Outro aspecto destacado refere-se à própria entidade beneficiada. Conforme a representação, o IBAM permaneceu cerca de 19 anos sem atividade relevante, voltou à situação ativa apenas em dezembro de 2023 e não possui histórico conhecido de execução de convênios semelhantes com o poder público.

CAPACIDADE

Os autores também afirmam que a sede da entidade funciona em um apartamento residencial, cuja estrutura seria incompatível com a logística necessária para armazenar e distribuir quase 230 mil mudas de café, realizar assistência técnica e administrar um projeto milionário.

INCONSISTÊNCIAS

Os questionamentos não param por aí.

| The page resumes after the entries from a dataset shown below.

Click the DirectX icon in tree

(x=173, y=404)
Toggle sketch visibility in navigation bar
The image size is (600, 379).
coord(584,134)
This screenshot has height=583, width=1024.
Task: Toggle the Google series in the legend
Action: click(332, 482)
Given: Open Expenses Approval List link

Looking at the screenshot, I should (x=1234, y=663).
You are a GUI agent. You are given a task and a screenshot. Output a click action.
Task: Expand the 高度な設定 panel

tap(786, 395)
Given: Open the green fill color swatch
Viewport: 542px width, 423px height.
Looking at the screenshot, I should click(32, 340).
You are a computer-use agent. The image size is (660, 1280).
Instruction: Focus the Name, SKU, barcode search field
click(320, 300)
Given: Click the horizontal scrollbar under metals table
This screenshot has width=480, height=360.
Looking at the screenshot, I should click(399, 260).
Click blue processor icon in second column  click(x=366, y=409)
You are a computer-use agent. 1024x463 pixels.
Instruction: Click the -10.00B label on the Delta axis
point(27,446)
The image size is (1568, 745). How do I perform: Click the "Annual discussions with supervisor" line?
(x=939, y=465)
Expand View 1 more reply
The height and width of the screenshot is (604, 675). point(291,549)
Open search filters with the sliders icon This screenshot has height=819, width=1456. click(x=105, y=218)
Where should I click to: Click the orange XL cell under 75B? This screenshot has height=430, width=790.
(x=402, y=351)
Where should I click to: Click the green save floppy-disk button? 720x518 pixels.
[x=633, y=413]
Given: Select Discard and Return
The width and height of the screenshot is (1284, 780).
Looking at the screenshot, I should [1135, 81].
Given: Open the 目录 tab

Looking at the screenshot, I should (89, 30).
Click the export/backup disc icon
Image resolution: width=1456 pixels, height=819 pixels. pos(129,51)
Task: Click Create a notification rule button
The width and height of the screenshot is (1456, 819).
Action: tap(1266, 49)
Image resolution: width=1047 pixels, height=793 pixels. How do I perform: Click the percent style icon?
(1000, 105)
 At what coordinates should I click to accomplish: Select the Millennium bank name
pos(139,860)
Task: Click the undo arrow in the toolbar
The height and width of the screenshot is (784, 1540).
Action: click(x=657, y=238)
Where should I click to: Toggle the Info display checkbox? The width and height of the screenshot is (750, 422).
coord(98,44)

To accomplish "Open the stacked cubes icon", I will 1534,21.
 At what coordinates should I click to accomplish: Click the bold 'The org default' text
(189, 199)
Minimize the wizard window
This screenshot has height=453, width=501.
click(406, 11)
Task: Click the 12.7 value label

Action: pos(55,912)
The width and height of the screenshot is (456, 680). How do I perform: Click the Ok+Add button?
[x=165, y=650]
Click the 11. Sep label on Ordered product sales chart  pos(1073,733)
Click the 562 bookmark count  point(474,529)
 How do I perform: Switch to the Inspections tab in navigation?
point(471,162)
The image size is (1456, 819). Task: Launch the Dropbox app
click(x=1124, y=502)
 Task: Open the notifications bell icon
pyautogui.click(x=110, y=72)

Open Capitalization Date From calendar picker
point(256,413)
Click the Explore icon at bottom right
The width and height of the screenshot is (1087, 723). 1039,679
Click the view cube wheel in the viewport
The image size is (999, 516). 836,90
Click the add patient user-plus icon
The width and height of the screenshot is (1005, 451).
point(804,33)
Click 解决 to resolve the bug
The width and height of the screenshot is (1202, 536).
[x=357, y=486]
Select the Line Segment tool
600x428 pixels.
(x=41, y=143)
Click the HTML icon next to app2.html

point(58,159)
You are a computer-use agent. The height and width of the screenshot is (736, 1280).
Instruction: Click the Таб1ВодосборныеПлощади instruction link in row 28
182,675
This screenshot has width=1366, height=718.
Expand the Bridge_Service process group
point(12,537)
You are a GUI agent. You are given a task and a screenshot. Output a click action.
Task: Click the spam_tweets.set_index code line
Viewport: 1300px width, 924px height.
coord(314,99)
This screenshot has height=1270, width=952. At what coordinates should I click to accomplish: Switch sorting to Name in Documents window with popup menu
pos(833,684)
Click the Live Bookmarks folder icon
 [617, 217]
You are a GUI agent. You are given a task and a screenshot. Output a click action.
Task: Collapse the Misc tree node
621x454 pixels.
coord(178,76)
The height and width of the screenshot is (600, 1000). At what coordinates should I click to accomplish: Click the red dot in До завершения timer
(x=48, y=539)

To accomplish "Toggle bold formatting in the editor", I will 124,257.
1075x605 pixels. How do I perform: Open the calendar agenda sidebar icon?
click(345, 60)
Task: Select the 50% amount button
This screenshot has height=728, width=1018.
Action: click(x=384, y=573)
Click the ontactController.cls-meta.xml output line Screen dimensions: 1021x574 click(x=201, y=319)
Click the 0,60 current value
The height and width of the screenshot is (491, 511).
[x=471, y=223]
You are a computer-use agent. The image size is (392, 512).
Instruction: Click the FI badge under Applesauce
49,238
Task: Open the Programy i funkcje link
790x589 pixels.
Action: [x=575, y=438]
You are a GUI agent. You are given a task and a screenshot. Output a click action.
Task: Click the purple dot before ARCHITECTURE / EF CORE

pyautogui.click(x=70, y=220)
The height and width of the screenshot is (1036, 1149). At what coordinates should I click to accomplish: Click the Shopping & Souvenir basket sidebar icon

A representação descreve documentos de cotação de veículos que conteriam inconsistências, como uma proposta emitida com o timbre de uma montadora descrevendo um veículo fabricado por outra empresa, além da apresentação de duas propostas oriundas do mesmo fornecedor para a composição da pesquisa de preços.

INCORPORAÇÃO

Também são apontadas inconsistências cadastrais em documentos da entidade beneficiária e a ausência de cláusula determinando a reversão dos veículos ao patrimônio público ao término da parceria, circunstância que, segundo os autores, permitiria que bens adquiridos com dinheiro público permanecessem definitivamente incorporados ao patrimônio privado da organização.

INVESTIGAÇÃO

Naturalmente, todas essas circunstâncias ainda dependem da análise do Ministério Público e dos demais órgãos de controle. A representação, contudo, reúne um conjunto expressivo de documentos e argumentos técnicos que justificam uma investigação aprofundada.

SOFISTICAÇÃO

Se as suspeitas forem confirmadas, o caso poderá revelar não apenas irregularidades pontuais, mas um modelo sofisticado de utilização de emendas parlamentares, no qual recursos públicos seriam direcionados a entidades previamente escolhidas mediante a sucessiva eliminação dos mecanismos de controle concebidos justamente para impedir favorecimentos e proteger o patrimônio da sociedade.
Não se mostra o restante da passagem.